David, when I was in New York in February this year, two things happened: On Tuesday [the] 5th, the prestigious Canadian law firm Heenan Blaikie collapsed. As you would know, number eight in Canada by size, fragile because of a lack of strong leadership, it had suffered two years—only two years—of 15% profit decline. Then, two days later on the 7th, Axiom, the alternative business model firm, announced it had won a contract from British Telecom—its biggest contract ever—for work related to commercial contracts and anti-trust in the UK, US, and Asia. So, on the one hand, you had this BigLaw collapse, and on the other, a significant win for a NewLaw pioneer.

We think all forms of NewLaw are still in the first phase of the innovation diffusion curve. They still have less than 1% market share; though, there is no hard data. The early adoption, and then, early majority phases, will occur when NewLaw proves the superiority of their value propositions for certain clients and certain work types.

Clients are inherently risk-averse when it comes to procuring outside legal services; they wait and watch others. If the risk is within acceptable limits, the early majority will jump in. If this happens, it’s less than a decade away.

NewLaw firms are small but potentially very dangerous, because they are teaching clients about new ways of buying. They are not lawyers for mom and pop shops. They are not.

George Beaton: “… we think we will see an environment where there might be the ‘Big 10’ firms.” Photo credit: http://www.theaustralian.com.au/
George Beaton: “… we think we will see an environment where there might be the ‘Big 10’ firms.” Photo credit: http://www.theaustralian.com.au/

On Clients and a “Kaleidoscopic” Future
Parnell: Based on your bio, you’re primarily a business strategist, an adviser, and researcher. Perhaps most interesting of your work is that you’ve modeled the market shifts to get an idea of what’s ahead. So what do you see for the future of legal services?

Beaton: We have visualized a scenario—and let’s say this is in about 2025, so, it’s close, just over on the horizon, but you can see the dots sufficiently now to connect them and know it’s there—and the main drivers of this scenario are, first, the rate of change in the way clients manage their procurement practices for legal services, and second, the capacity of the BigLaw firms to remake their model. So there is a race, if you like, and when you play this out—which we have done—we see a picture we call ‘Kaleidoscope’.

What will it look like? We see the traditional legal procurement model being substantially disrupted. The big corporate clients will have created captive suppliers, like the outsourcers which we now find everywhere: Mumbai, Los Angeles, Belfast, Cape Town, and Toronto. The corporates will be shareholders in them, so you’ll get a much more integrated supply chain. They’ll also be using NewLaw business model providers of different varieties, managed legal services, and temporary hire firms, to a much greater extent.

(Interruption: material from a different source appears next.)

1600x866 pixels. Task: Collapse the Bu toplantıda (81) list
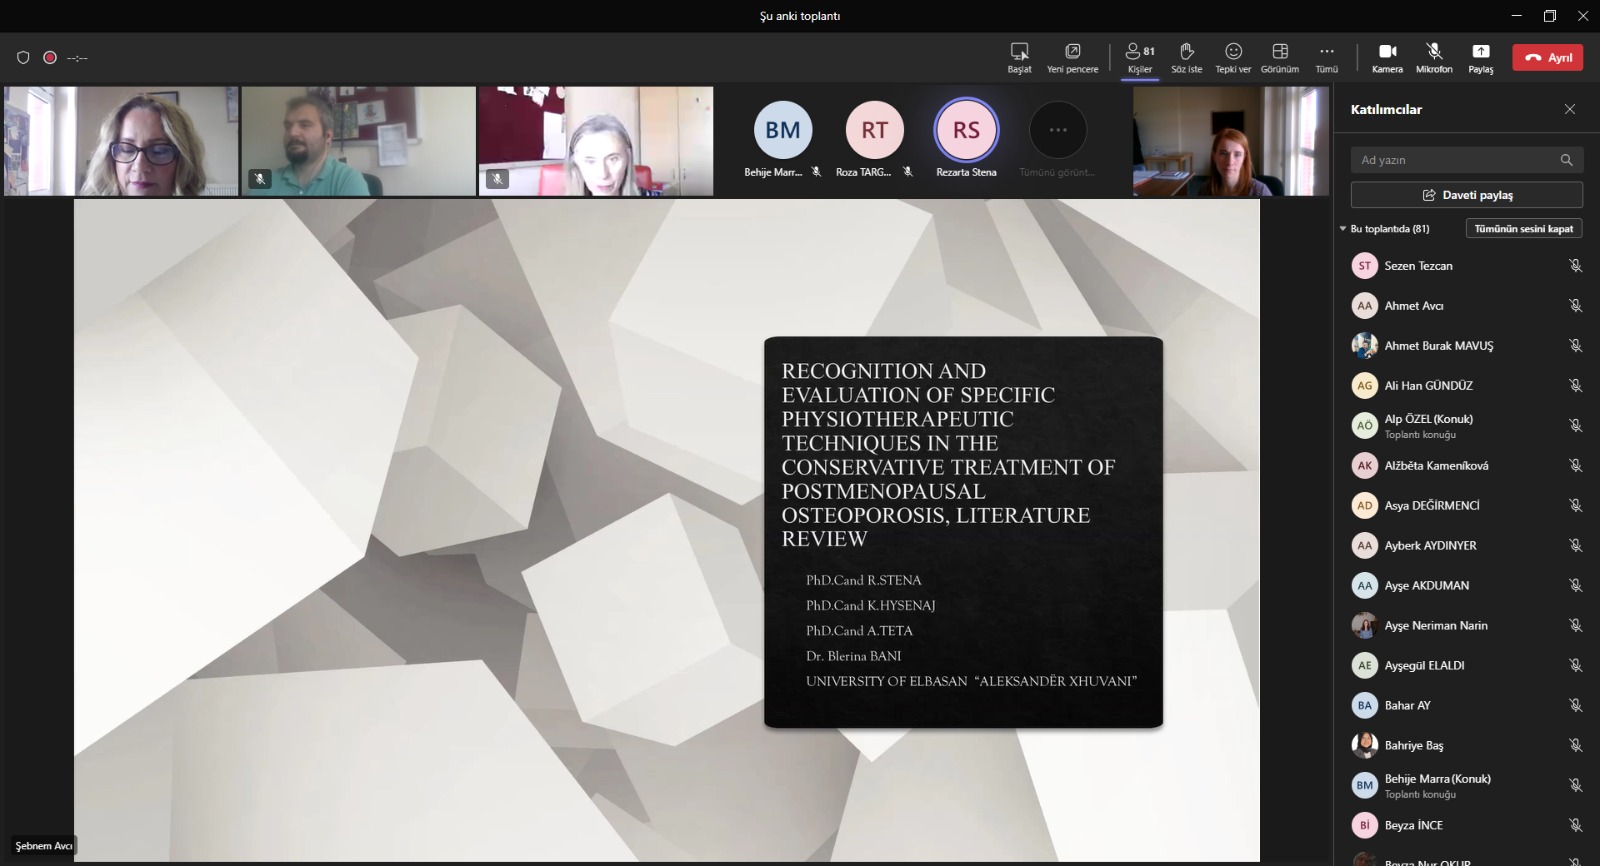(1343, 229)
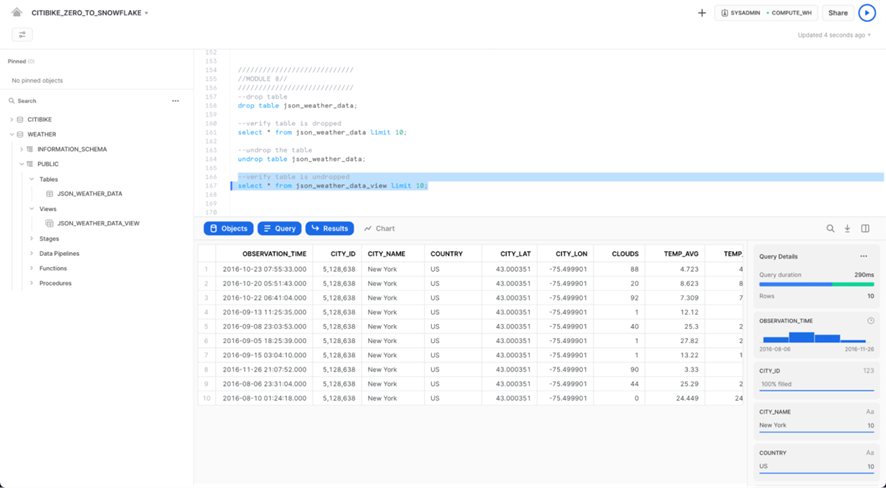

Clients will have grown their own classical in-house legal departments even further, and they will be even more specialized and more technology-enabled. For example, they will all have applied Six Sigma disciplines toward meeting their legal needs. And to some extent clients will be crowdsourcing—yes, crowdsourcing.

We think clients will also be hiring specialists, of kinds, that don’t now exist; for example, what I call legal diagnosticians, who will diagnose the problem—not solve it—and advise clients whether they should handle it in-house, or send it to outside counsel, or even that the risk is such that they should do nothing about it. These risk-related diagnostics—based on data analytics—will be managed by people who triage risk-adjusted decisions.

On BigLaw Sinking or Swimming
Parnell: The scenario you are painting could certainly take a material slice of BigLaw’s revenue stream. How do you think the industry will respond?

Beaton: BigLaw will have watched all this, and will have said, “Our natural place in this ecosystem is doing the most complex, mission-critical work for clients; work that needs teams of highly skilled, very experienced super-specialists.”